Varios teólogos, entre ellos Guillermo de Ockam y Marsilio de Padua, promovieron la doctrina del conciliarismo, por la cual un concilio ecuménico podía juzgar y deponer a un papa si era necesario. En el concilio de Pisa (1409) se intentó resolver el cisma nombrando un nuevo papa, Alejandro V. Pero este murió al año siguiente, siendo sucedido por Juan XXIII, sin que los otros dos pontífices cedieran, con lo que la Iglesia pasó a tener ¡tres papas! Eran Juan XXIII, Gregorio XIII y Benedicto XIII, papa español de la familia Luna, a quien encontraremos en la historia de la reina María, pues fue él quien los casó, a ella y a Alfonso, en la catedral de Valencia.

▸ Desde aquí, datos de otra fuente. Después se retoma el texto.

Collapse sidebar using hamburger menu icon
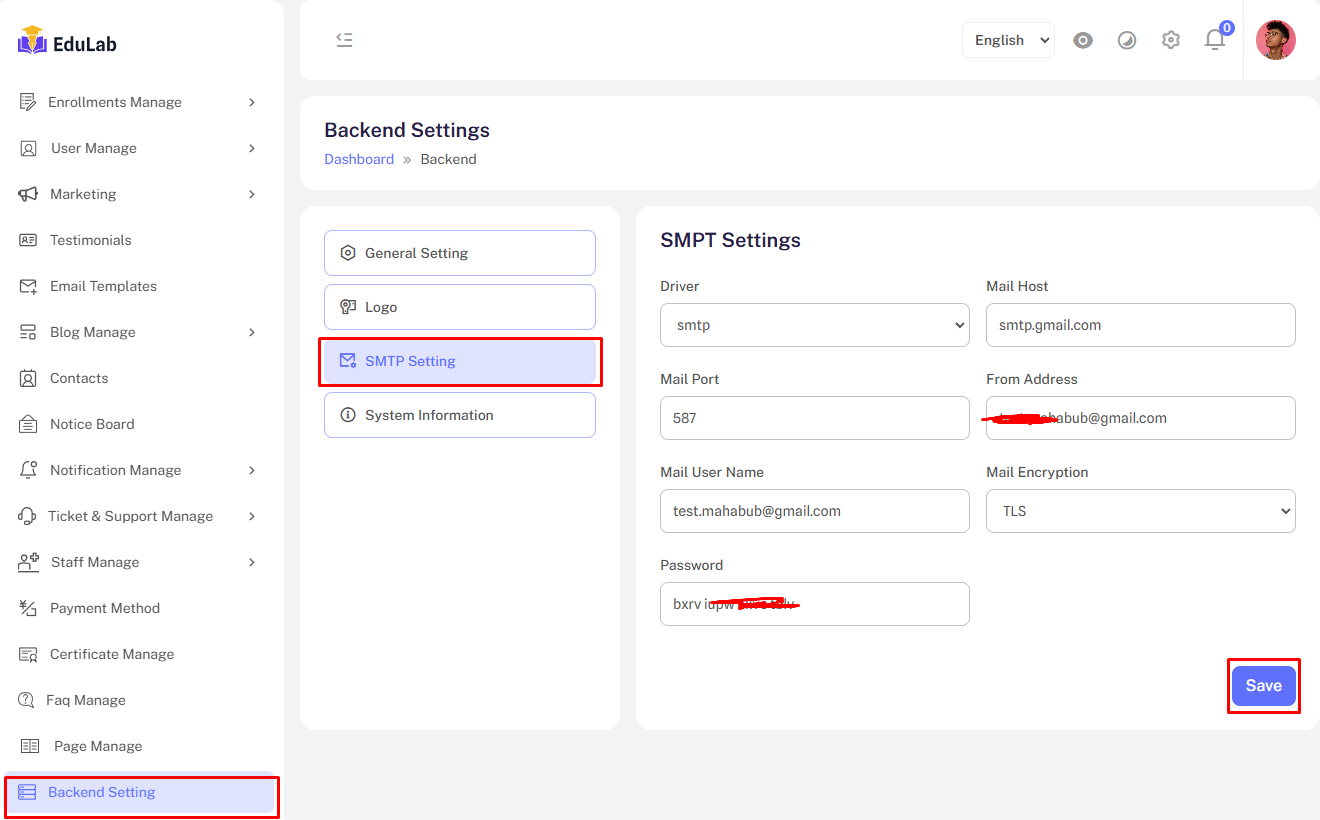 click(344, 40)
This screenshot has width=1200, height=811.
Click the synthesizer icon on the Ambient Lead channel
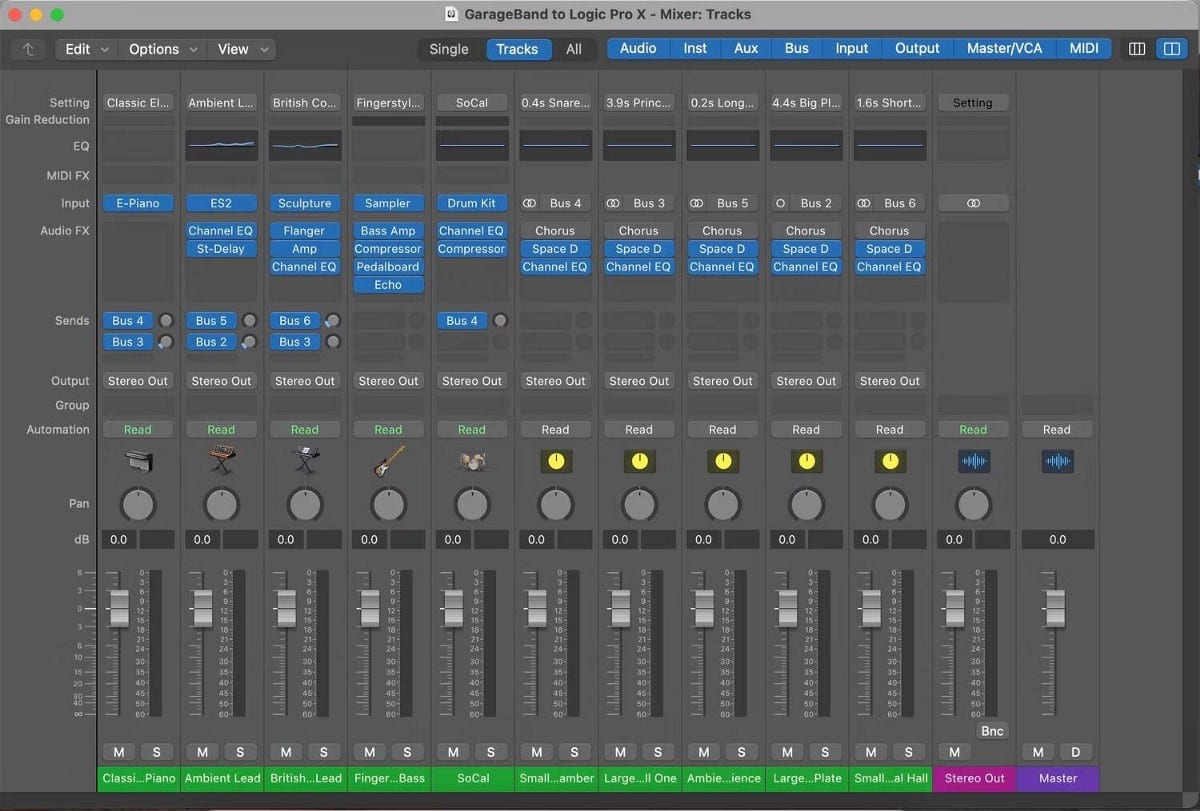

Finalmente, el emperador Segismundo de Luxemburgo convocó el concilio de Constanza.  Tras años de discusiones y enfrentamientos, Juan XXIII y Gregorio XIII aceptaron dimitir, pero Benedicto XIII huyó a Peñíscola, donde se mantuvo hasta su muerte sin renunciar a su cargo. Los cardenales, mientras tanto, eligieron papa a Martín V. Benedicto XIII, «el Papa Luna», continuó siendo considerado el auténtico papa por buena parte de los aragoneses, catalanes y valencianos.

Castillo de Peñíscola, donde pasó sus últimos años el Papa Luna.

Si hoy pensamos...

Si hoy creemos que la Iglesia está en crisis, a punto del cisma; si pensamos que en el mundo hay muchas guerras y que nuestros estados se fragmentan a causa de los nacionalismos, echemos un vistazo a este Quattrocento europeo que le tocó vivir a la reina María. ¿No hay nada nuevo bajo el sol?

Como diría la reina:

«Los reinos del mundo pasan… pero mientras estamos vivos, parece que nos aferramos a las cosas como si nos fuera la vida en ello. El oro, la tierra, las piedras… hasta la sal.» (capítulo 21, «La guerra de las mujeres»)

«Los hombres de Iglesia no siempre son hombres de paz. [...] Si los hombres de Iglesia no dan buen ejemplo, ¿qué harán los hombres de guerra?» (capítulo 38, «Condes, un abad y una mora cristiana»).